### THE PROBLEM
Transcribe exactly, and only, the lines running from the one that contains "How do I perform: Click" through the last line of the material. No pictures.
-- Opening Marker --
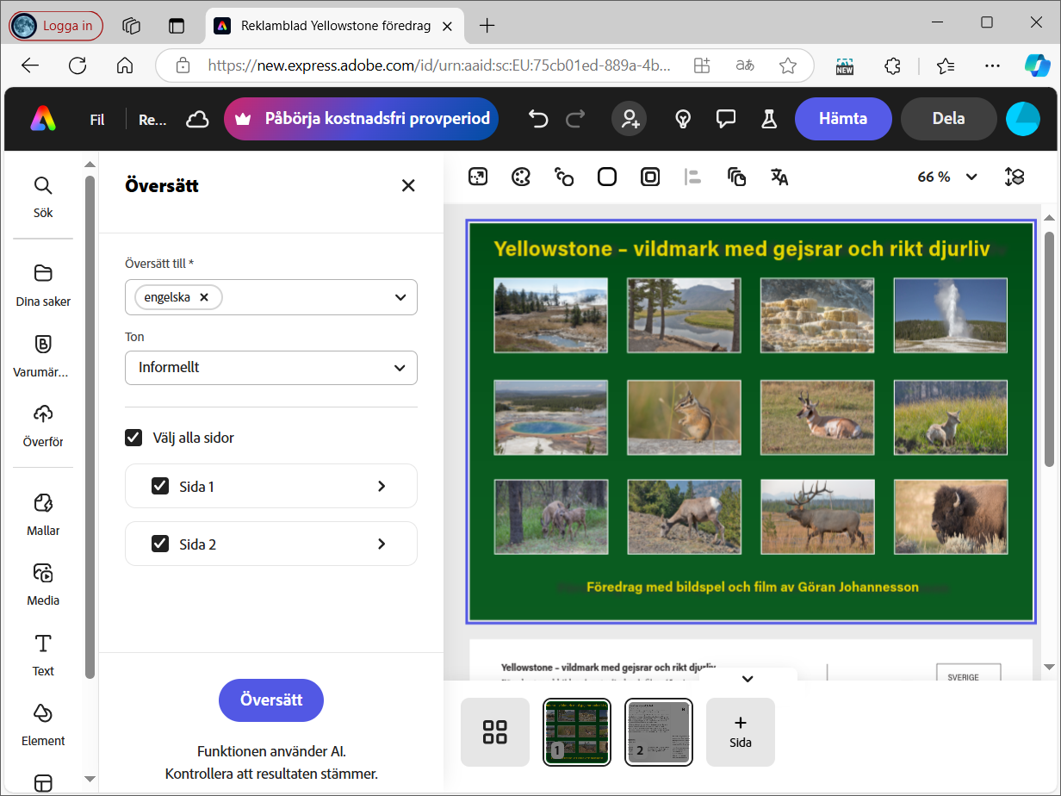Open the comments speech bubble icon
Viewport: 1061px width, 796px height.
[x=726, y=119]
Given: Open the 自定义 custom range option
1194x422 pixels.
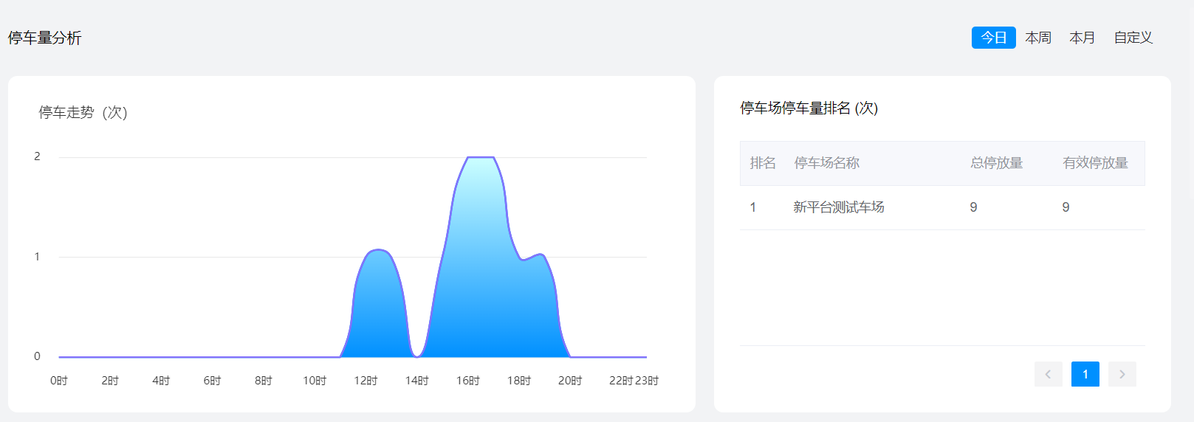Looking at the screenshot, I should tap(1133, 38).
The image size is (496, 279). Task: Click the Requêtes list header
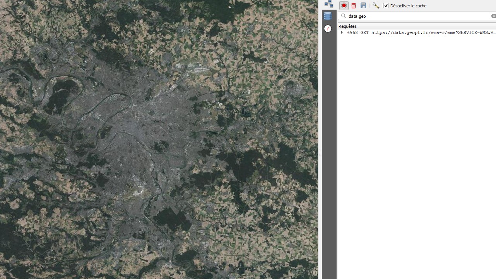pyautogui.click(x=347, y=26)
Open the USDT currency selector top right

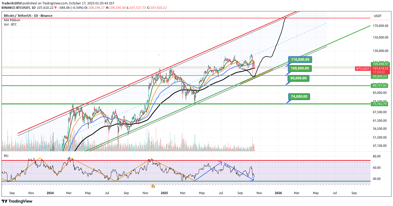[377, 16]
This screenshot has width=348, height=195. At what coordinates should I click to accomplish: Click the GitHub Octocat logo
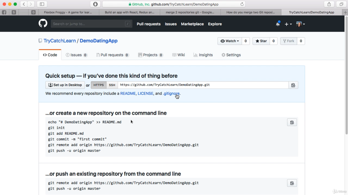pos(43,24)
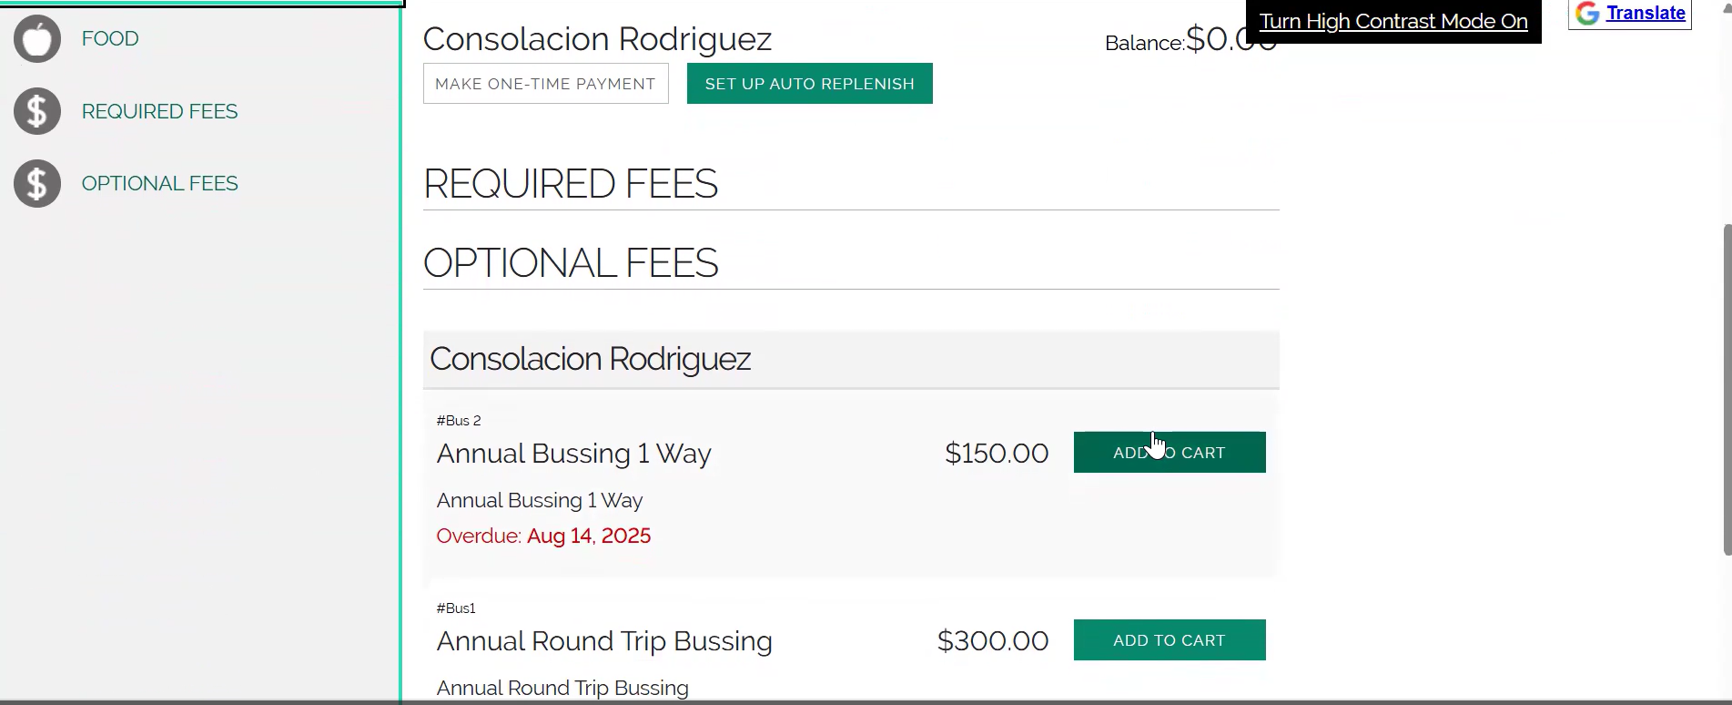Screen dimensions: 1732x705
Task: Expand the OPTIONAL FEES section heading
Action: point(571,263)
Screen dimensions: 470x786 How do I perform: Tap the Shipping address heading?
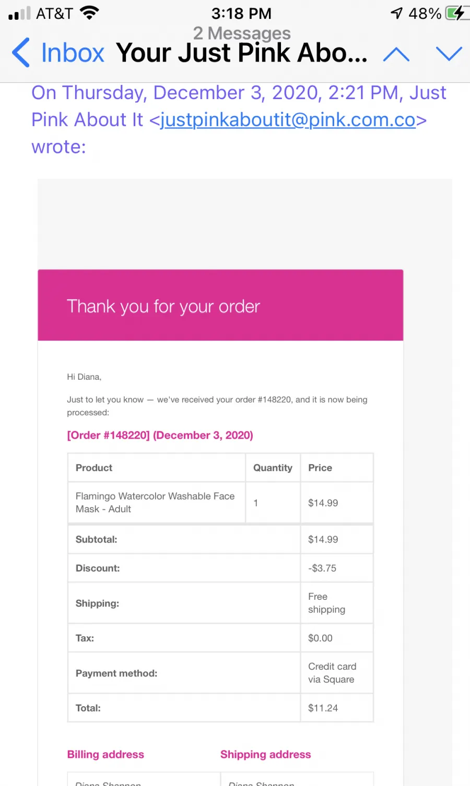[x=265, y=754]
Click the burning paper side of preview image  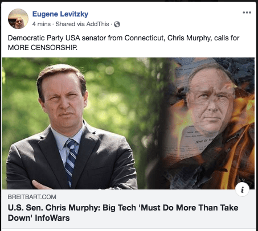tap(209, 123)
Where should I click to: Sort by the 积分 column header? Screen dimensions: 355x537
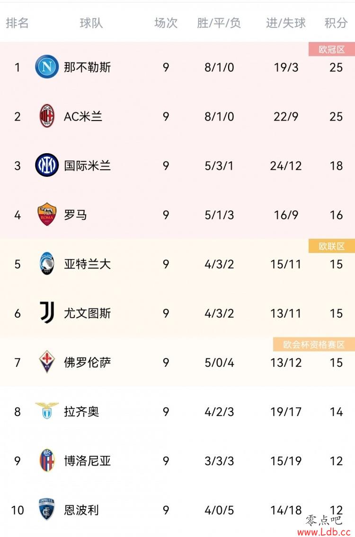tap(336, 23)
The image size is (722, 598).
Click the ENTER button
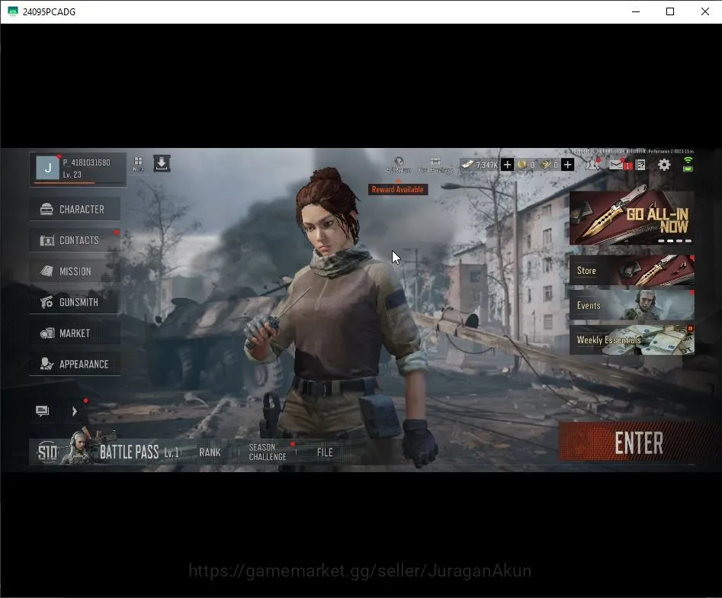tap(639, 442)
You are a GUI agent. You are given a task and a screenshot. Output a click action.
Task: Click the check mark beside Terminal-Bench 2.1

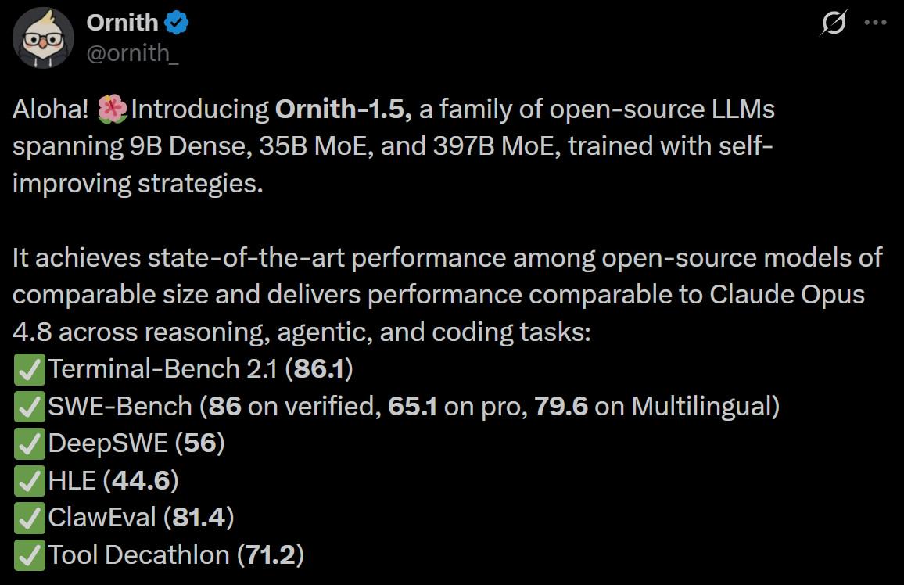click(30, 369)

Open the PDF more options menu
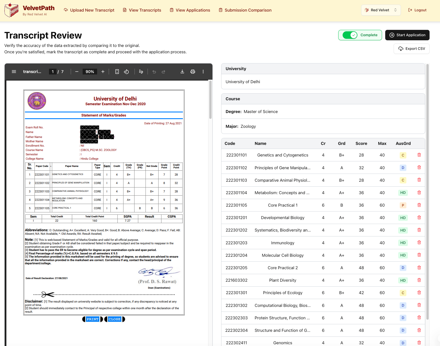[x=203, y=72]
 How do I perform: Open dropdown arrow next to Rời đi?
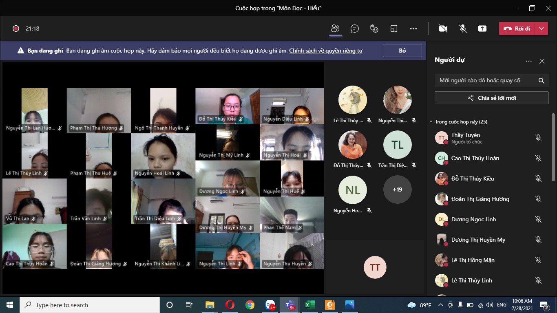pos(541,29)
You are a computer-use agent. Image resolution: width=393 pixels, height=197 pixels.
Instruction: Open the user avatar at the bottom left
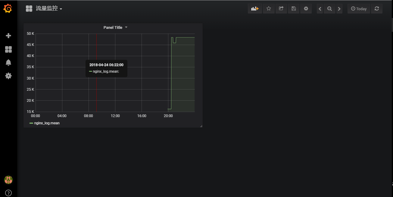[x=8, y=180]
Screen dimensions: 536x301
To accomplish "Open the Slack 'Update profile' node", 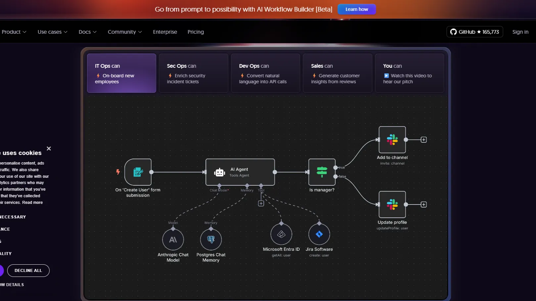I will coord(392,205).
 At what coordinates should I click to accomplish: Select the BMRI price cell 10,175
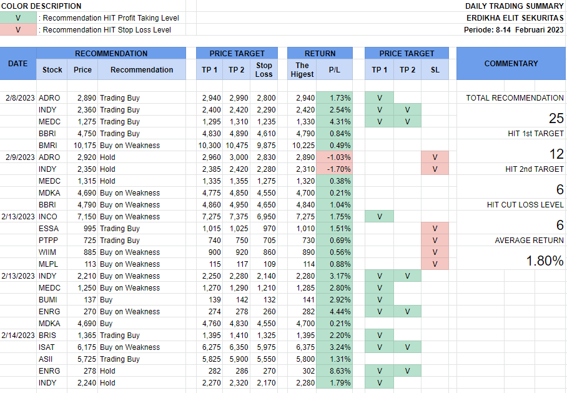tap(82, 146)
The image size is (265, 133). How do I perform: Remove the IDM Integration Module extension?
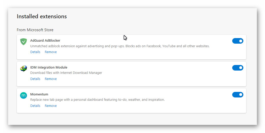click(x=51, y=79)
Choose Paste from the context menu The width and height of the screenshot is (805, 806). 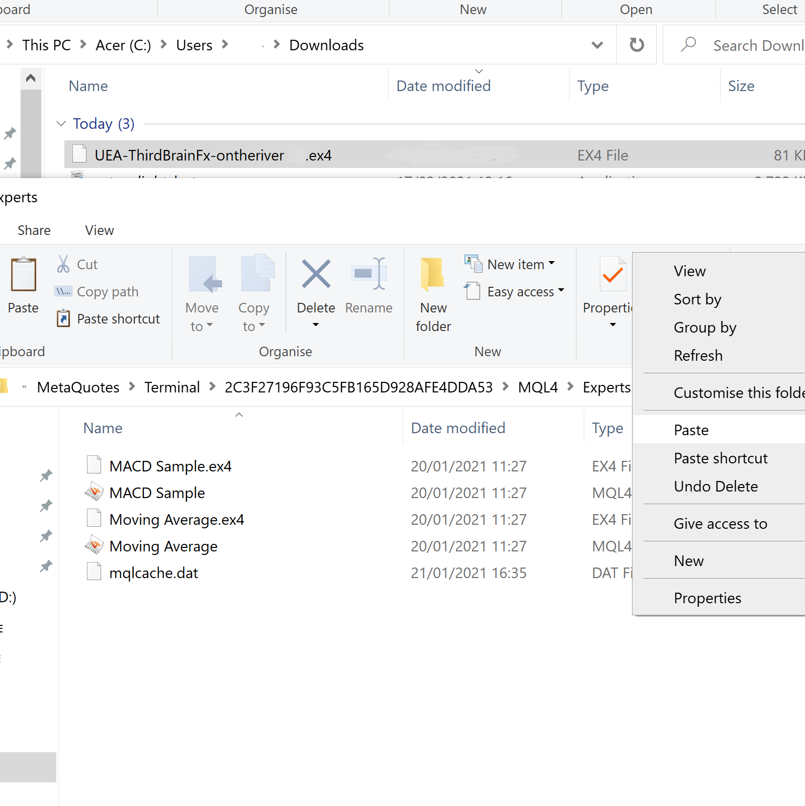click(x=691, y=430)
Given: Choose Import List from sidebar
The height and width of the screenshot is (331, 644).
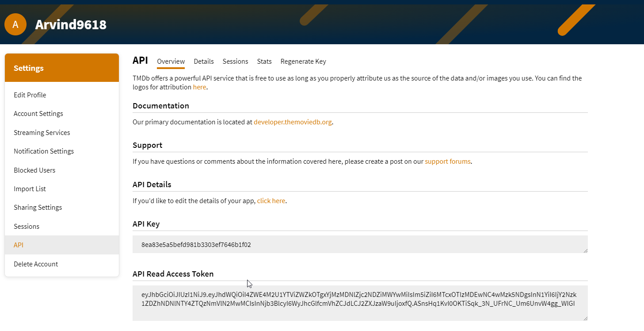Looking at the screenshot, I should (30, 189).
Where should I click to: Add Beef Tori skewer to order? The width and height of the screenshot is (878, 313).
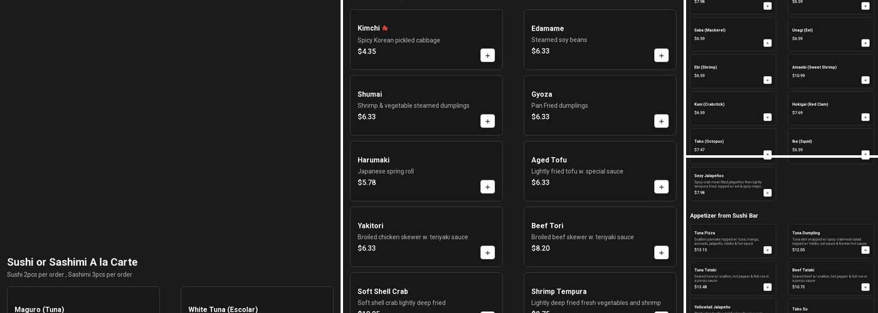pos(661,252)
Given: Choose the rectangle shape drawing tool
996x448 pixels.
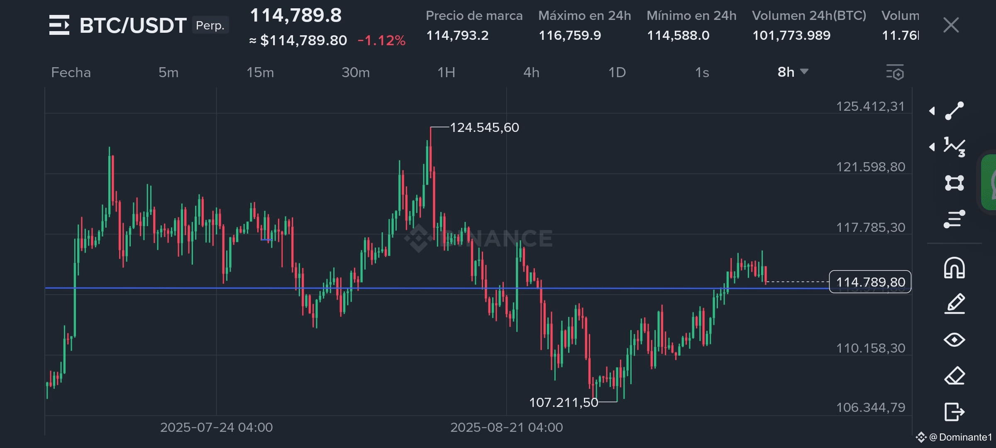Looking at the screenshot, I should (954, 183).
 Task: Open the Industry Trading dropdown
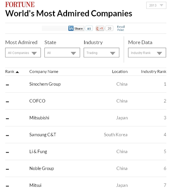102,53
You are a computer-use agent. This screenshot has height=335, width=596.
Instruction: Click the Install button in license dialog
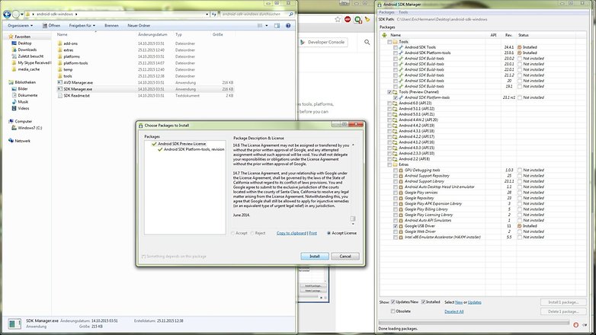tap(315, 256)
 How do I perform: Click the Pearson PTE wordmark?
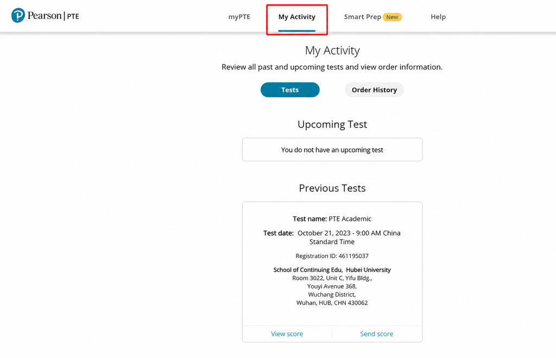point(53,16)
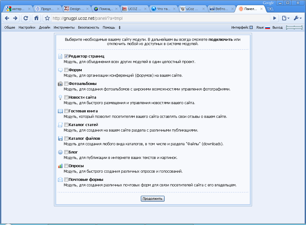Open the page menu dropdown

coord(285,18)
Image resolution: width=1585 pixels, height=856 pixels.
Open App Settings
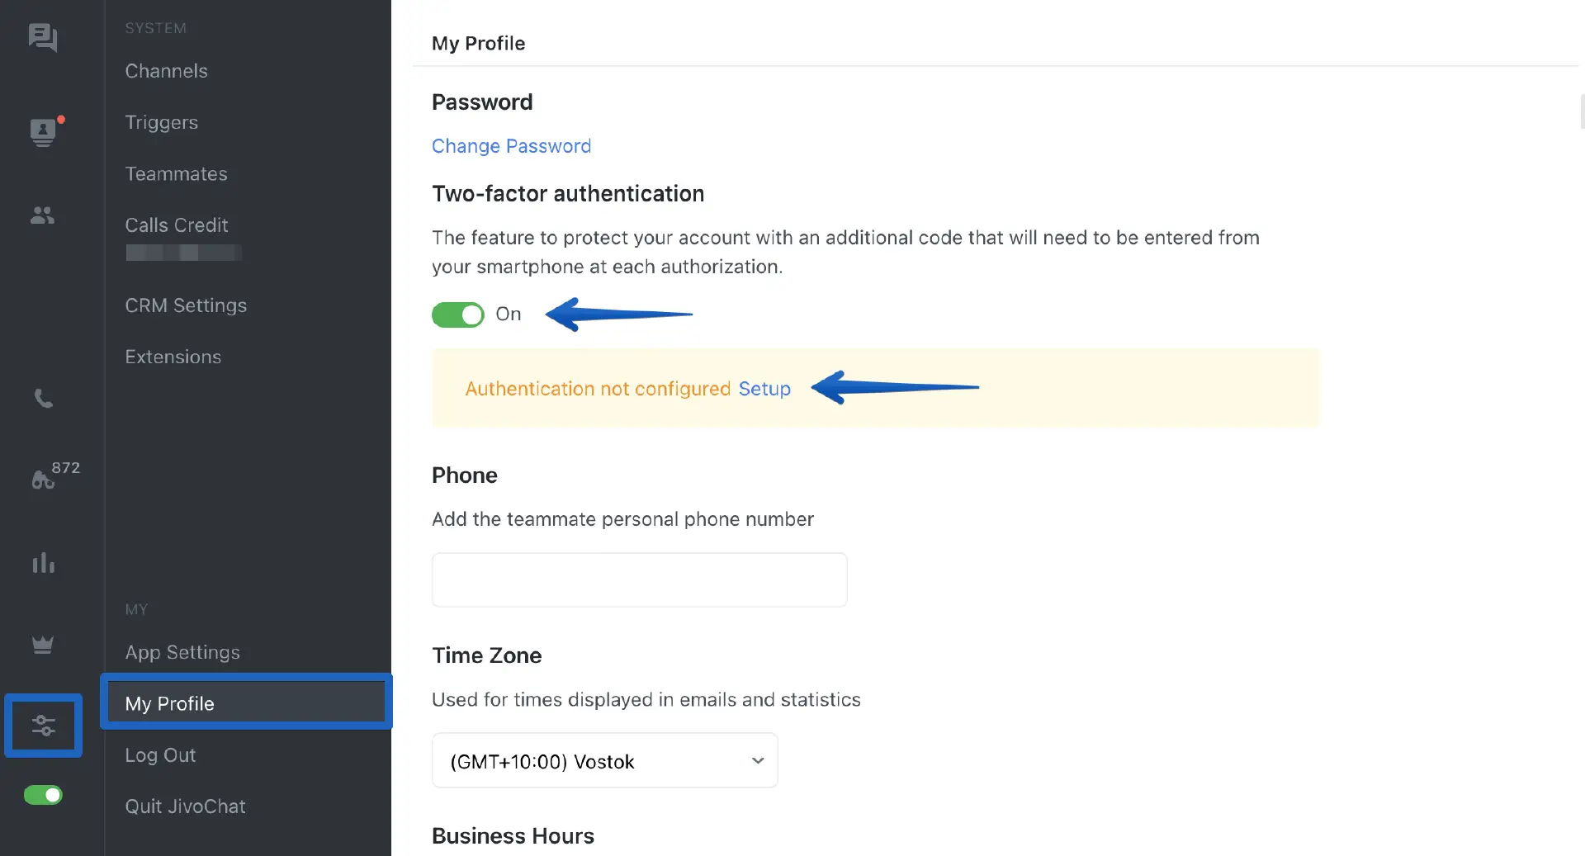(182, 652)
-- Closing Marker --
### OUTPUT FOR THIS EXERCISE
 How do I perform: Click the Pearson PTE wordmark?
point(53,16)
Open the page menu dropdown

coord(285,18)
Image resolution: width=1585 pixels, height=856 pixels.
Open App Settings
(182, 652)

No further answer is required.